Claims that leaders of the Tulane University Police Department attempted to cover up excessive force by officers have led to resignations, firings and demotions for several high ranking officials.
The allegations being investigated include improperly altered incident reports and falsified documents from the force’s Use of Force Review Board, both of which were conducted or ordered by officials at the top of the department, reports wwltv.com.
The allegations and subsequent internal investigation, which is ongoing, have led to the resignations of Tulane University Police Chief Joey Bishop and Deputy Chief Shan Kirk. Tulane administrators have also fired a member of Bishop’s command staff and demoted other high-ranking officers.

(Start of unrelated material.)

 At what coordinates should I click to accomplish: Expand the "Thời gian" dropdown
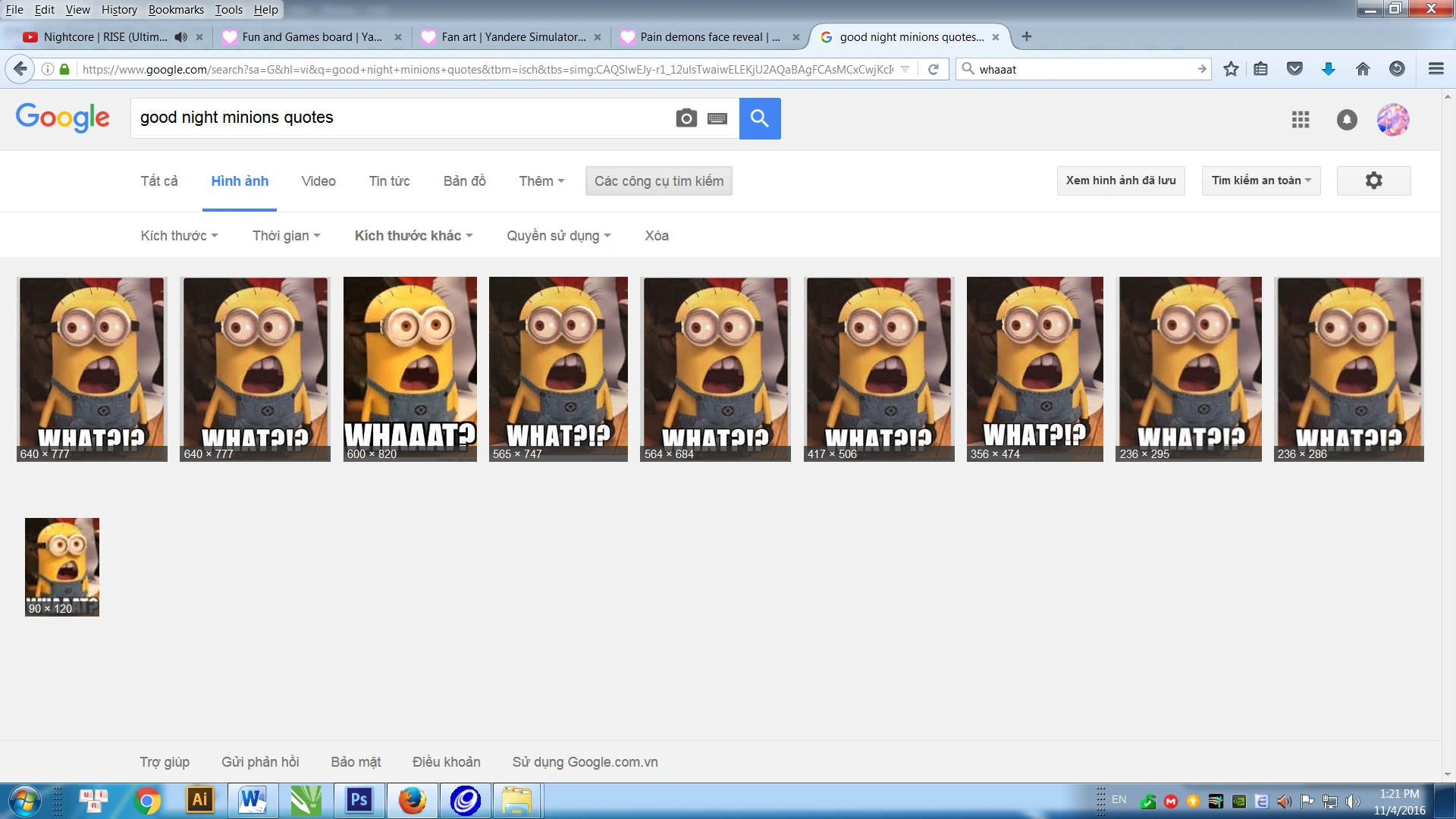(x=286, y=236)
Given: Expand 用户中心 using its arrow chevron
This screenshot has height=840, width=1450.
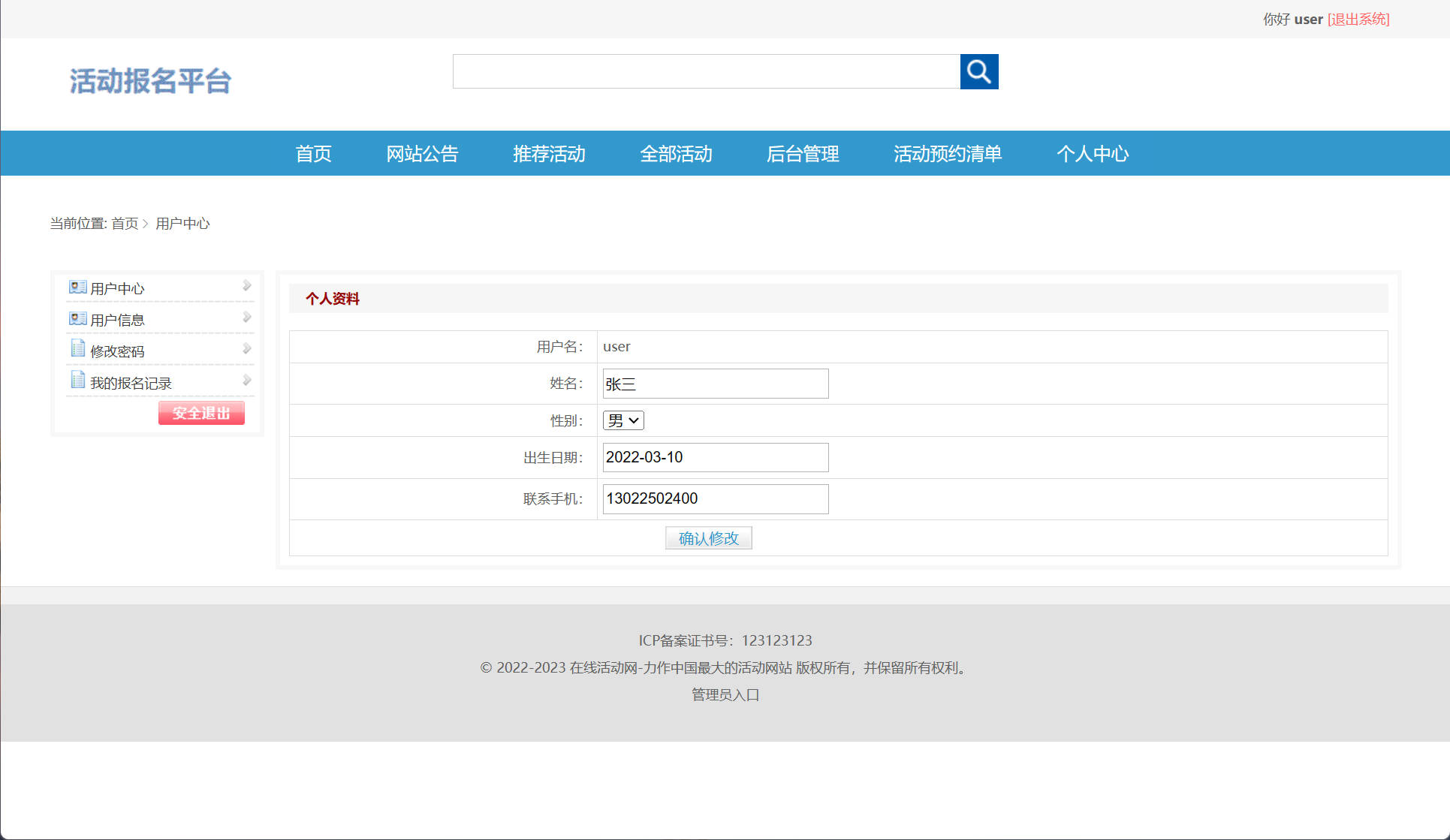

The scandal has led some to scrutinize the department’s practice of patrolling and responding to incidents off campus, which officers do as part of an agreement with the New Orleans Police Department. Tulane’s Police Department is a full-service law enforcement agency that includes approximately 100 full-time commissioned police officers who have full arrest powers.
The university has expressed confidence in its department in statements since hiring an outside law firm to investigate in January.
“In addition to their efforts in keeping our campuses safe, cooperation between TUPD and the New Orleans Police Department in patrolling the streets adjacent to our campuses has led to a significant reduction in crimes such as armed robberies and burglaries in these areas,” read a statement from the university.
Tulane Police Chief at Heart of Controversy
Joey Bishop was hired as Tulane University’s police chief in 2016 after working in law enforcement for more than 30 years, including stints as assistant police chief of Vanderbilt University and police chief of the Columbia Police Department in Tennessee.
In 2017, Tulane University officials received several anonymous complaints about Bishop from members of the police department who alleged he gave preferential treatment to certain officers and covered up misconduct.
One of the first such incidents followed an arrest on January 1, 2016. A video of that arrest shows Tulane Officer Clifton Thomas holding a suspect by the throat. Later the video, a WWLTV version of which is included below, shows Tulane Sergeant Errol Peters Tasing the suspect as the suspect sat in a chair handcuffed.
Thomas and Peters’ incident reports did not mention Thomas grabbing the suspect by the throat, and claim the suspect was charging at them when Peters used his Taser. Three commanding officers who filed a report on the incident found the use of force was unjustified, with one officer recommending considering terminating Peters.
But Bishop ordered department Commander Jarrod Sullivan and Captain Angela Davis to change their rulings to recommend only reprimands for Peters.
Another controversy came in June of 2017 after a supervisor reported seeing Tulane Officer Ja’Ronne Carter, who was responding to a call about a fight off campus, grab a person he was pursuing by the neck and slam him to the ground. Carter later learned the man he’d grabbed was the victim in the incident.
The supervisor stated that Carter’s actions were not consistent with law, policy or training, and a Use of Force Review Board unanimously agreed with that finding.
But in an August email, Bishop ordered Deputy Chief Kirk to change those findings, reports WWLTV. Kirk filed new documents, some purporting to come from the supervisor but saying Carter’s actions were justified and others that changed the Use of Force Review Board’s report to rule Carter’s actions complied with department policy and law.
Tulane University officials and Sullivan told WWLTV that Bishop had the authority to change those rulings but shouldn’t have altered the original forms.
Bishop also asked his commanders to change the department’s use of force policies.
The university’s investigation, which is led by a former federal prosecutor and former judge, will consider if Bishop’s request was an attempt to keep Carter in compliance. The investigation is also looking into both Peters and Thomas’ use of force in the New Year’s day arrest.
Tulane has already begun its search for a new police chief.